In light of that, here are my solutions to this threat to Atlanta’s financial future.

Re-examine the investment performance of private companies the city employs to manage pensions. Many of the money managers the city employs have underperformed the market for long periods, according to reports on the city's Select Committee on Pensions Web site. The city could have gone with some index funds and gotten better performance at a much lower cost.

Consider increasing employees' contribution rate to their pension plans. A higher contribution would improve funding levels. Employees making higher contributions may stay longer with the city, since the cost of leaving before vesting would mean the sacrifice of a larger amount of money.

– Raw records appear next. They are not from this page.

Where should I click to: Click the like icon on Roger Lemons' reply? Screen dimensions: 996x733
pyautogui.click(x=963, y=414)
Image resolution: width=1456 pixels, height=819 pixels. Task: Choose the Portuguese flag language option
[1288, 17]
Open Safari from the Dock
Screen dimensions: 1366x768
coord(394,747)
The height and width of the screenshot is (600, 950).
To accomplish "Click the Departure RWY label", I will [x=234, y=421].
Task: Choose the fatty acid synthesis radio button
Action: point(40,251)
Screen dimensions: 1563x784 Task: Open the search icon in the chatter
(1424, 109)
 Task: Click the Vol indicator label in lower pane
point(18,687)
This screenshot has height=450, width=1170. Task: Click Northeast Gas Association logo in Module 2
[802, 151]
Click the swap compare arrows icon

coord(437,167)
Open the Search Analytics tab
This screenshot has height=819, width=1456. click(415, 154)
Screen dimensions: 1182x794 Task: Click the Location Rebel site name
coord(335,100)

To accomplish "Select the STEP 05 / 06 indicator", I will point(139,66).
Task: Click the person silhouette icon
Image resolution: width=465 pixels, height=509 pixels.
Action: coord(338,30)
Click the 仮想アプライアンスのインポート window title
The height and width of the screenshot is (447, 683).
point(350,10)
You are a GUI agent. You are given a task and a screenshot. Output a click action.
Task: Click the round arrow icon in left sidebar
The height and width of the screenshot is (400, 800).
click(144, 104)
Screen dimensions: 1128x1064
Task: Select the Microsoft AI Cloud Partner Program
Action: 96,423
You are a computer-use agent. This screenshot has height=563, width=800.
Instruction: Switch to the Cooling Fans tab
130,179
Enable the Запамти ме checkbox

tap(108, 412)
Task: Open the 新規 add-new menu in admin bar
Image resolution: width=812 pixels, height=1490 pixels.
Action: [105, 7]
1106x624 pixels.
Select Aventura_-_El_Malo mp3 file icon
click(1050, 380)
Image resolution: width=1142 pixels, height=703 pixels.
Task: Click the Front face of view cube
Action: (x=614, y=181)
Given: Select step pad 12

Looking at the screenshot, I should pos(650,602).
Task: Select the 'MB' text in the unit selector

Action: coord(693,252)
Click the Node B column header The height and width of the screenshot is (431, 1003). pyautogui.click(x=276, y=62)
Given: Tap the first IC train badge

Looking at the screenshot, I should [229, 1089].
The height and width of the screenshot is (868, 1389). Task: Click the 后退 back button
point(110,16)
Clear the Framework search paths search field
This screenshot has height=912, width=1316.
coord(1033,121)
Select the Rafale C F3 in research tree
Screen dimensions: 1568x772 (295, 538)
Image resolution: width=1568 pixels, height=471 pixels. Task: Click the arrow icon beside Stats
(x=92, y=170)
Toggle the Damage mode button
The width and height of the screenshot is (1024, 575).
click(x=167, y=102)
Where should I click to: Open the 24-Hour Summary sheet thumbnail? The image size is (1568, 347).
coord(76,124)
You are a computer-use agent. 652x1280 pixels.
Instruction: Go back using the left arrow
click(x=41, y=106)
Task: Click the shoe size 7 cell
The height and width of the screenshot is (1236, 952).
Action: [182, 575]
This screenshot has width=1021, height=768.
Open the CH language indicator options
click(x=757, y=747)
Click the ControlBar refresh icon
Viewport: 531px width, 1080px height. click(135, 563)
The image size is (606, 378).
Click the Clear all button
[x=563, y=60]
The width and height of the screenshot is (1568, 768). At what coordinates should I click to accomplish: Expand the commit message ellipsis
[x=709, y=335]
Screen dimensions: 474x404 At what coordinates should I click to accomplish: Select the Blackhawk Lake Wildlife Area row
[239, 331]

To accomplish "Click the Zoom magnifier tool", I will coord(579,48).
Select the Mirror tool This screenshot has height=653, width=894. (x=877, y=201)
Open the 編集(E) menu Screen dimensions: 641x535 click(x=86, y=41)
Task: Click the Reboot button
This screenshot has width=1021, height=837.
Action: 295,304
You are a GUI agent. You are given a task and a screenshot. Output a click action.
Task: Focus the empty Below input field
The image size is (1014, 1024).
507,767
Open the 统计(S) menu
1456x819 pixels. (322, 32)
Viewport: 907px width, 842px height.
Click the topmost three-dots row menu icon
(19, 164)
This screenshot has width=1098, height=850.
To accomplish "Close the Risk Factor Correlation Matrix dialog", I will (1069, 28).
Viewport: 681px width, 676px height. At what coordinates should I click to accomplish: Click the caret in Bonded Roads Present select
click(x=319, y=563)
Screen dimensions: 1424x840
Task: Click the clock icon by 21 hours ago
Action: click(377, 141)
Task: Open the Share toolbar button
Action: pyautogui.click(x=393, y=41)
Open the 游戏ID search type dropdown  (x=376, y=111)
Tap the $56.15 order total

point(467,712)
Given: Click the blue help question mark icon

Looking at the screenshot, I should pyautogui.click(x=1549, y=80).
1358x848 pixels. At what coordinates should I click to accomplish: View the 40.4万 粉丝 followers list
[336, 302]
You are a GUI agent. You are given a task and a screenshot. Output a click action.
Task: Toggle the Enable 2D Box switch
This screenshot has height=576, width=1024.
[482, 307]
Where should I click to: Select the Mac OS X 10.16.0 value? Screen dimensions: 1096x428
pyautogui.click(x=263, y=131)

Use restraint in making future benefit promises. The city cannot make promises that are unaffordable anymore. Furthermore, the city needs to realize that promises made to one group of employees in one plan usually end up being promises they have to make to other groups as well, increasing the entire cost of all pensions.

Put new employees on a defined contribution plan, similar to a 401(k). The city would only be responsible for a contribution that is a specific percentage of the employee's salary. This would reduce future liabilities for new employees dramatically. The city needs to make sure these new employees have good investment options, including index funds.

In short, the city needs to curb the future promises and improve the performance of these pension plans. This will be a tough financial challenge that the new mayor faces, but the problem can no longer be pushed down the road.

Carter Doyle is a visiting assistant professor of economics at Georgia State University and the founder and CEO of Economics and Investments LLC.